Stated problem
Return the full article on American unisex names word for word.

:: Page

Data Visualization of American Unisex Names

Jihoon Park
Analytics Vidhya
Published in
6 min readOct 8, 2019

--

What is your name? Have you seen anyone with the same name? Did they have the same gender as yours?

I have always been interested in data analytics, but I didn’t know where I could find data sets. Recently, however, I learned of Kaggle, Our World in Data, and the FiveThirtyEight GitHub repository. While looking over the FiveThirtyEight GitHub repository, I found an interesting data set, and I decided to analyze it with pandas and visualize it with seaborn and matplotlib.

Tools Used

  • Google Colab to write code and execute only a part of code at a time
  • Python Pandas library to manipulate data
  • Python seaborn library to visualize the result (and Matplotlib because seaborn was too high-level)

About the Data Set

I used over 100 years of data from the Social Security Administration to create this list of the most androgynous names. (The SSA has data on names given to at least five people, but I set my minimum threshold at 100 people to make sure that a name was prevalent enough to determine whether it was actually unisex.) Using actuarial tables, also from the SSA, I adjusted the names data to approximate the number of people currently living with each name.

::::
:: Items

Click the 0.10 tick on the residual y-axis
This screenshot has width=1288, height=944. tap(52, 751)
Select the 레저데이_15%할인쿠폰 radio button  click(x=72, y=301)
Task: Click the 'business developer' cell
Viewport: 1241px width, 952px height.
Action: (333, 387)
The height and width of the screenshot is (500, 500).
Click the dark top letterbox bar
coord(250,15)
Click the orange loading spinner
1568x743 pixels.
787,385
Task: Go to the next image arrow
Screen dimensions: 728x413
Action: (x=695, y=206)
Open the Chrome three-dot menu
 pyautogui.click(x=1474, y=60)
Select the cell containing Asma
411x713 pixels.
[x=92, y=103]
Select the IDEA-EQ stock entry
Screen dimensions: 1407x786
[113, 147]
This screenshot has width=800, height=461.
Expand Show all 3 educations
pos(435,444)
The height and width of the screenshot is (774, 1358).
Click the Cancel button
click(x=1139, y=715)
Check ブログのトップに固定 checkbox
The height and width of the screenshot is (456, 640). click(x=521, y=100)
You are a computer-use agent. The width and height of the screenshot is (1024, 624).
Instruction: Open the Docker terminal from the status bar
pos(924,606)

::::

Final answer
Data Visualization of American Unisex Names

Jihoon Park
Analytics Vidhya
Published in
6 min readOct 8, 2019

--

What is your name? Have you seen anyone with the same name? Did they have the same gender as yours?

I have always been interested in data analytics, but I didn’t know where I could find data sets. Recently, however, I learned of Kaggle, Our World in Data, and the FiveThirtyEight GitHub repository. While looking over the FiveThirtyEight GitHub repository, I found an interesting data set, and I decided to analyze it with pandas and visualize it with seaborn and matplotlib.

Tools Used

  • Google Colab to write code and execute only a part of code at a time
  • Python Pandas library to manipulate data
  • Python seaborn library to visualize the result (and Matplotlib because seaborn was too high-level)

About the Data Set

I used over 100 years of data from the Social Security Administration to create this list of the most androgynous names. (The SSA has data on names given to at least five people, but I set my minimum threshold at 100 people to make sure that a name was prevalent enough to determine whether it was actually unisex.) Using actuarial tables, also from the SSA, I adjusted the names data to approximate the number of people currently living with each name.